BRIEF:
The reply is to be the lines from the one with "You are a computer-use" through the last line of the records below, each retyped exactly, with pictures left out.

━━━━━━━━━━

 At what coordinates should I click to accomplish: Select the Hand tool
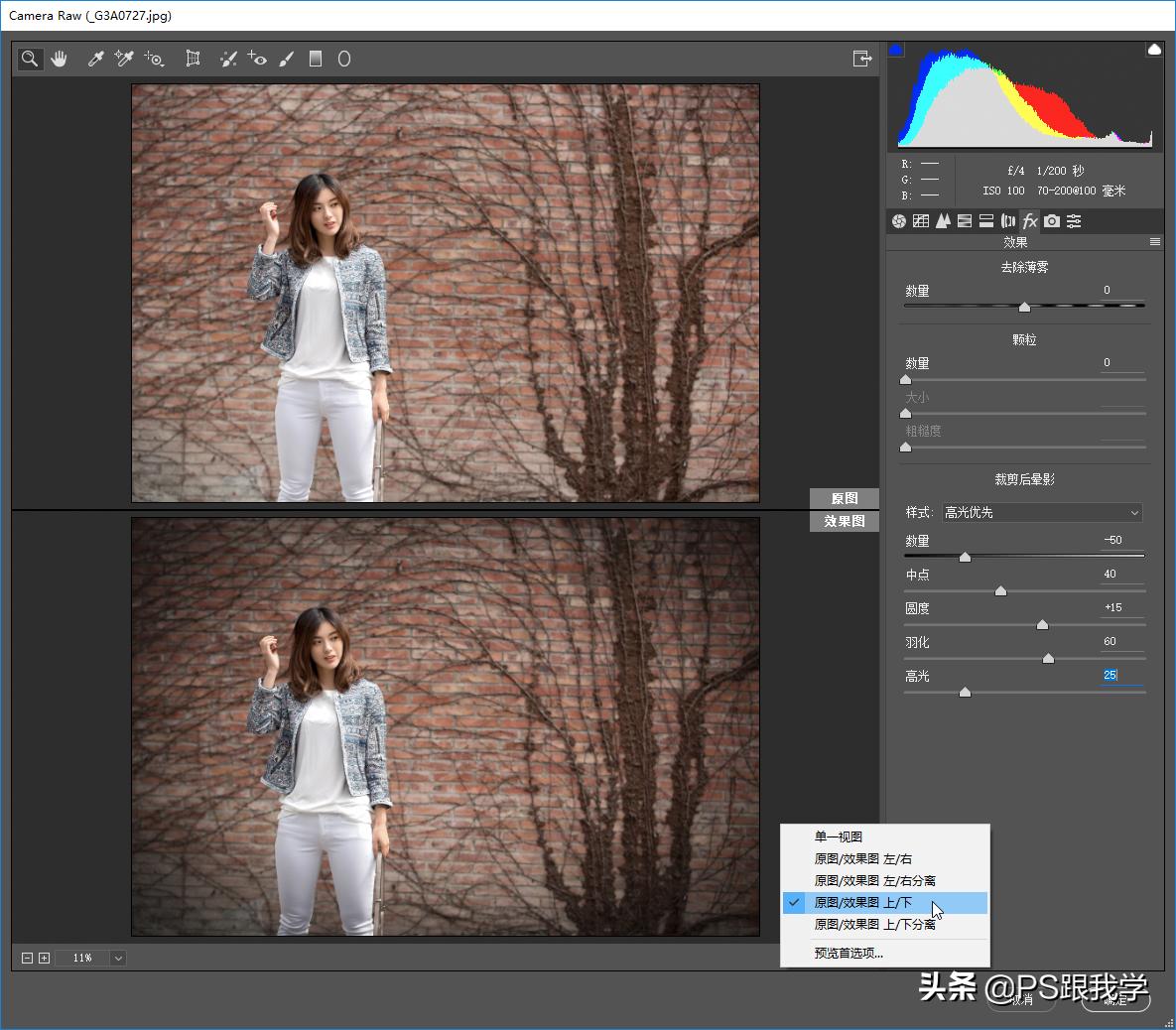tap(59, 59)

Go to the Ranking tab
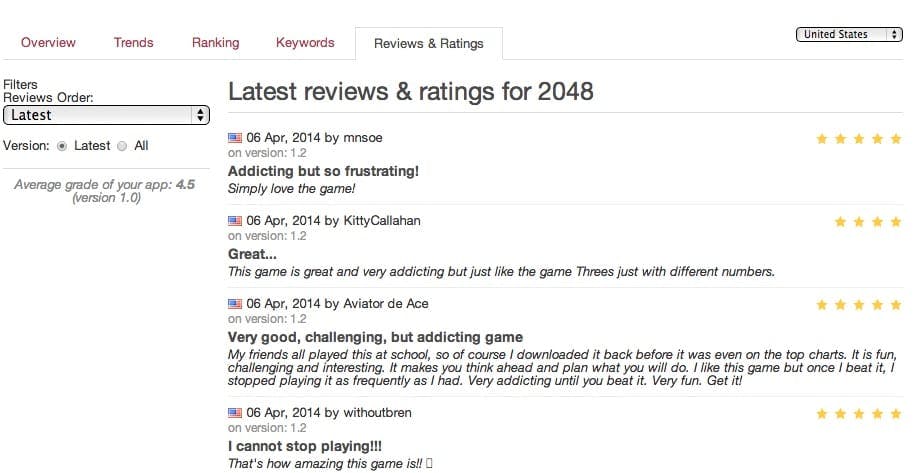215,43
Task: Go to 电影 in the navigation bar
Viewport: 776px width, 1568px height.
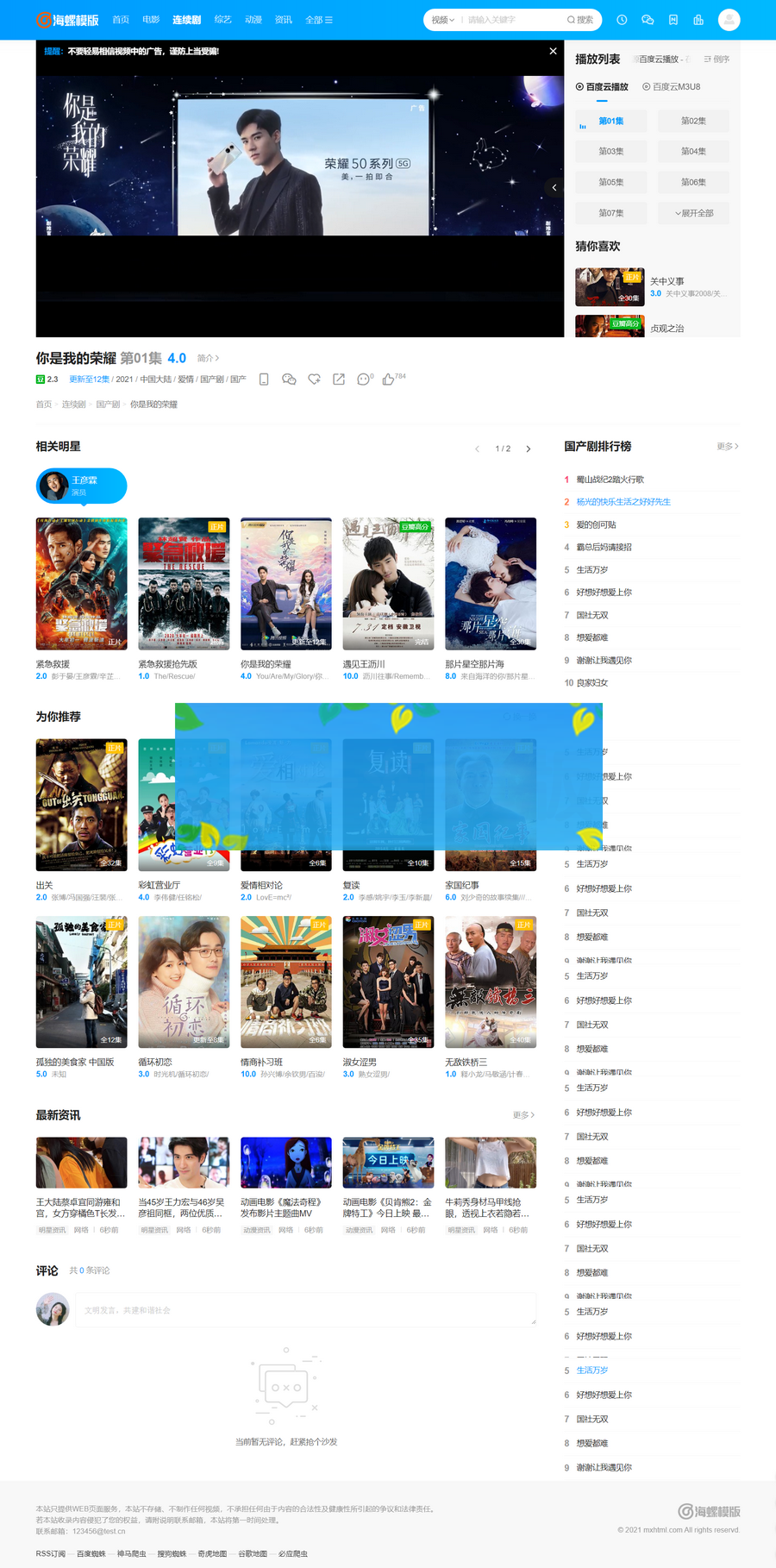Action: [151, 20]
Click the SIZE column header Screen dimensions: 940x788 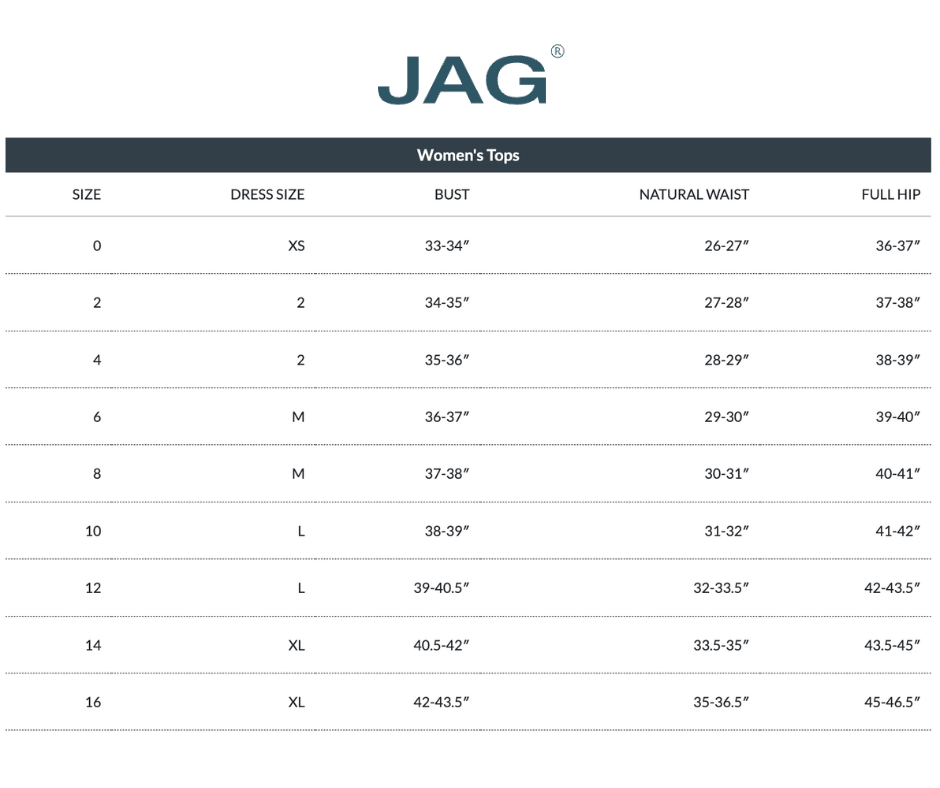[87, 195]
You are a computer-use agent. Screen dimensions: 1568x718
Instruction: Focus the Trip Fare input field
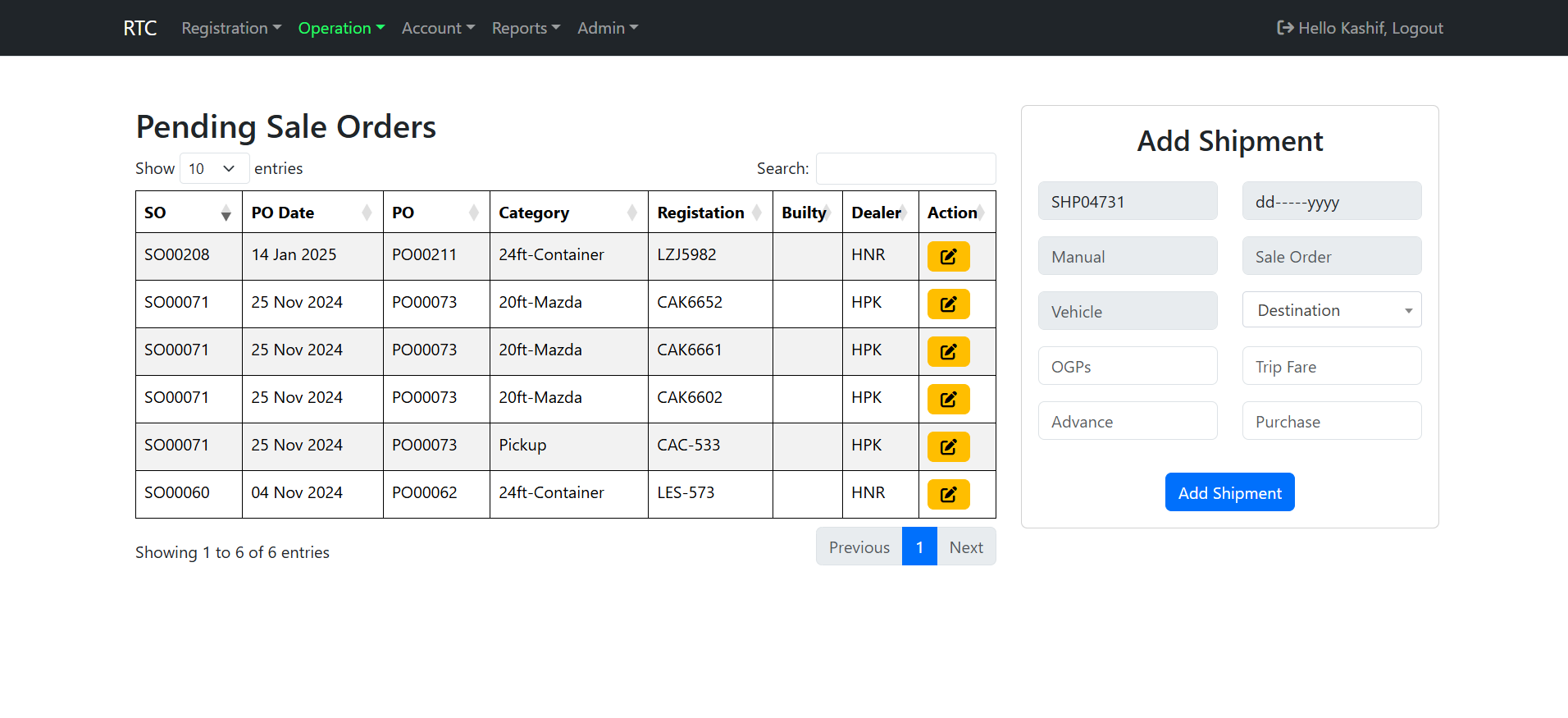pyautogui.click(x=1331, y=366)
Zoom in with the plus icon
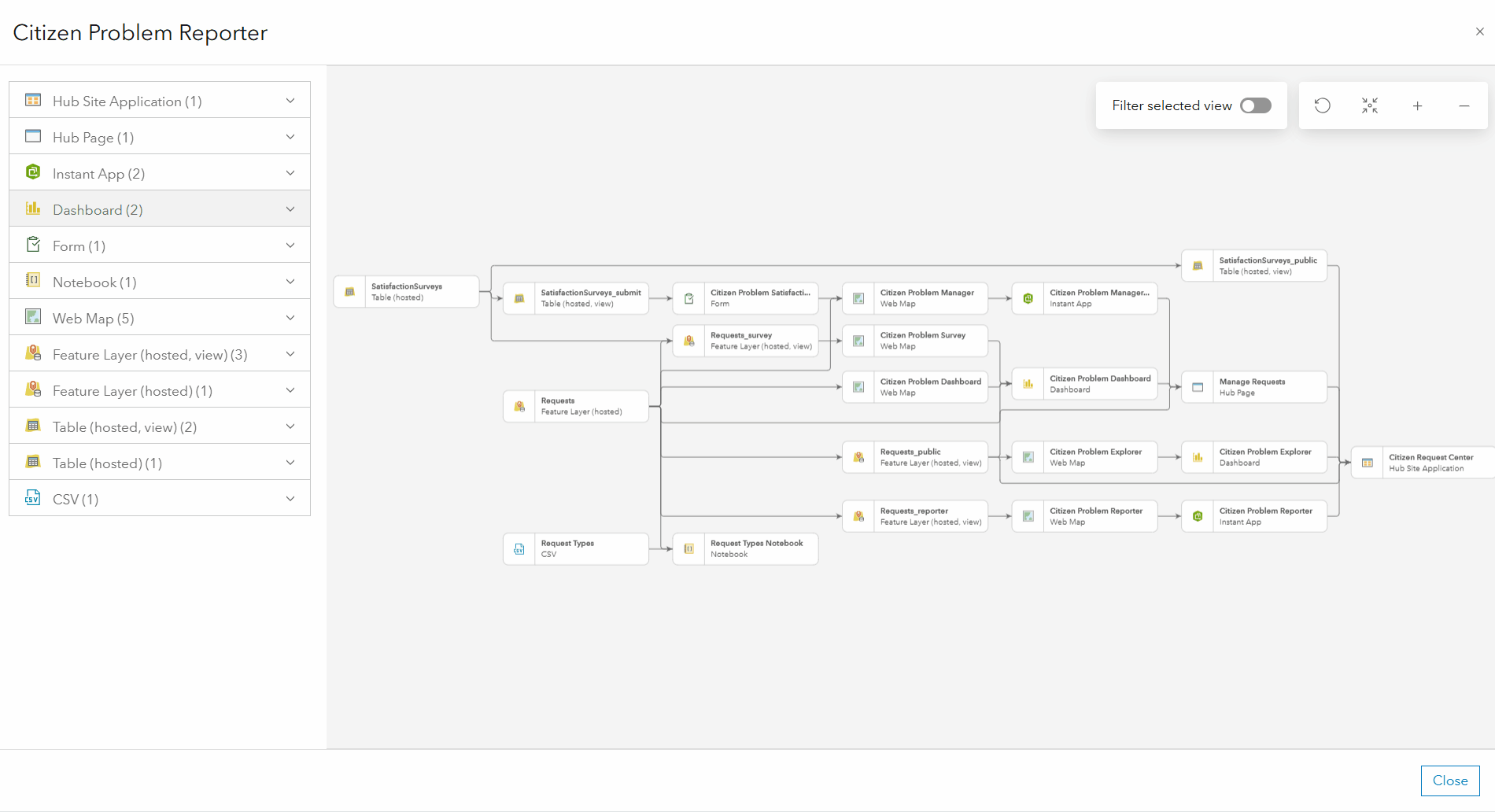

━━━━━━━━━━

FINAL ANSWER:
You are a computer-use agent. Screen dimensions: 1568x718
Instruction: Focus the Trip Fare input field
pyautogui.click(x=1331, y=366)
Zoom in with the plus icon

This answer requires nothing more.